Methods: The Ultra-Performance Liquid Chromatography-Quadrupole/Orbitrap High Resolution Mass Spectrometry (UHPLC-Q-Orbitrap HRMS) was applied to analyze the change of metabolites in serum of patients with OLP. A total of 115 OLP patients and 124 healthy controls were assigned to either a training set (n = 160) or a test set (n = 79). The potential biomarkers and the change of serum metabolites were profiled and evaluated by multivariate analysis.

Results: Totally, 23 differential metabolites were identified in the training set between OLP group and healthy group. Three prominent metabolites in receiver operating characteristic (ROC) were selected as a panel to distinguish OLP or healthy individuals in the test set, and the diagnostic accuracy was 86.1%.

Conclusions: This study established a new method for the early detection of OLP by analyzing serum metabolomics using UHPLC-Q-Orbitrap HRMS, which will help in understanding the pathological processes of OLP and identifying precancerous lesions in oral cavity.

Introduction

Oral lichen planus (OLP) is a T-cell-mediated chronic inflammatory disorder and potentially precancerous oral lesion, with a prevalence of 0.5–3% (Warnakulasuriya et al., 2007; Carbone et al., 2009; Kountakis, 2013). About 0.5–12.5% of patients with OLP will progress to malignant transformation (Kountakis, 2013). The diagnosis of OLP is usually based on dental exam, histological examinations and patient history (Alrashdan et al., 2016; Raj and Patil, 2017). Due to the lack of universal diagnostic criteria for OLP and related lesions such as oral epithelial dysplasia (OED), OLP with dysplasia and oral lichenoid lesions (OLL), misdiagnosis often occurs, leading to the incorrect treatment strategy (van der Meij et al., 1999; Au et al., 2013; Raj and Patil, 2017). Therefore, a more efficient, non-invasive and accurate diagnostic method for OLP is urgently needed.

As one of the major components of system biology, metabolomics is a well-established method to assess global metabolic profiles through biomarker discovery in accessible biofluids (Wang et al., 2012; Zhang et al., 2014; Yang et al., 2018). It shows great potential as a way of identifying biomarkers for various diseases (Tohge and Fernie, 2010). In recent years, the application of metabolomics in the diagnosis, etiology, prevention and treatment of oral diseases has attracted attentions in the field of stomatology (Rai et al., 2018). In 2017, Yang et al.(Yang et al., 2017)used metabolomics to detect plasma metabolites in 20 erosive OLP patients and successfully found ten differential biomarkers. Subsequently, the urinary metabolome was analyzed and 12 kinds of metabolites were found to have changed (Li et al., 2017). Recently, 16 oral epithelial tissue samples from reticular OLP patients were detected by metabolomics. As a result, 21 metabolites and eight signaling pathways were identified (Yang et al., 2018). These studies provided important references for further understanding the pathogenesis of OLP. However, due to the small sample size and other limitations in studies, further experimental and clinical researches are still needed.

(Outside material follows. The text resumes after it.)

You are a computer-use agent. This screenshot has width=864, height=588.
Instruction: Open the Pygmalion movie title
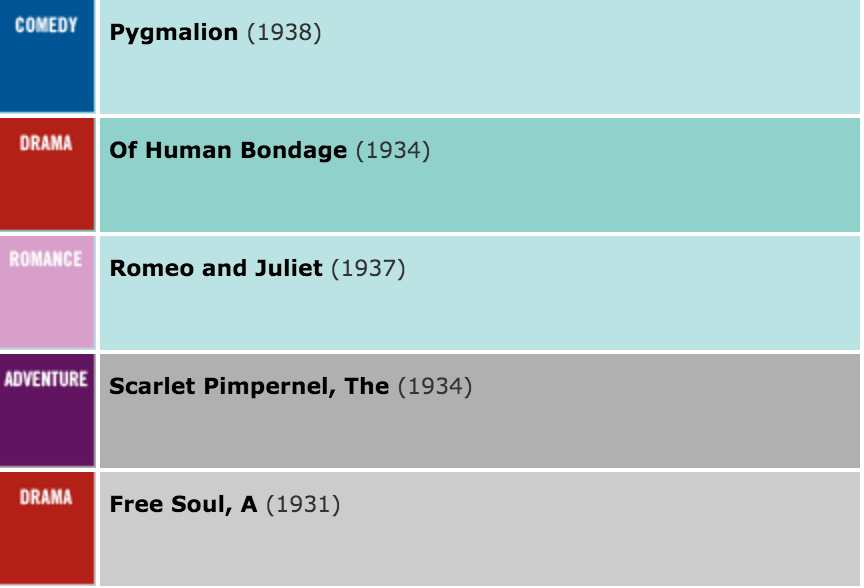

In this study, ultra-performance liquid chromatography-quadrupole/orbitrap high resolution mass spectrometry (UHPLC-Q-Orbitrap HRMS) was used for metabolomic analysis. Serum samples from 160 healthy subjects and OLP patients were assigned as a training set to identify potential biomarkers for the early detection of OLP. To confirm the reliability and accuracy, an independent test sample set (n = 79) was used to evaluate the biomarkers panel we identified.

Materials and Methods

Instruments and Reagents

UHPLC-Q-Orbitrap System: Ultimate 3000 UHPLC (Dionex, United States), Q Exactive high resolution mass spectrometry (Thermo Fisher Scientific, United States); ACQUITY UHPLC^® BEH C₁₈ (100 × 2.1 mm, 1.7 µm) chromatographic column (Waters, United States); AL104 balance with 0.0001 accuracy (Mettler Toledo, Switzerland); Centrifuge CF16RN (HITACHI, Japan); HeraeusFresco17 (Thermo, United States); Acetonitrile and methanol (UPLC-grade, Fisher Scientific, United States); formic acid (UPLC-grade, Aladdin Industrial Co., Ltd., China); Internal standard (L-2-chlorophenylalanine and ketoprofen) (Sigma, United States; J&K Chemical, China); Milli-Q water purification system (Millipore, Shanghai, China); all solutions were filtrated by 0.22 µm pore size filters.

Participants

A total of 239 participants were recruited including 115 OLP patients (100 patients with reticular OLP and 15 patients with erosive OLP) and 124 healthy individuals from March 1, 2019 to August 30, 2019 at the First Affiliated Hospital of Zhengzhou University. Patients were randomly assigned (by a random-number Generator in Excel) to either a training set (n = 160) or a test set (n = 79). The distributions of gender, age and other information were listed in Table 1. The written informed consent was obtained from all participants. The approval of the Ethical Committees of the First Affiliated Hospital of Zhengzhou University (Name of IRB: Ethics Committee of Scientific Research Project of the First Affiliated Hospital of Zhengzhou University; Date of approval: February 26, 2019; Ethical number: 2019-KY-26) were obtained. This research was conducted in accordance to the ethical guidelines of the 1975 Declaration of Helsinki.

TABLE 1

TABLE 1. The baseline characteristics of 239 participants.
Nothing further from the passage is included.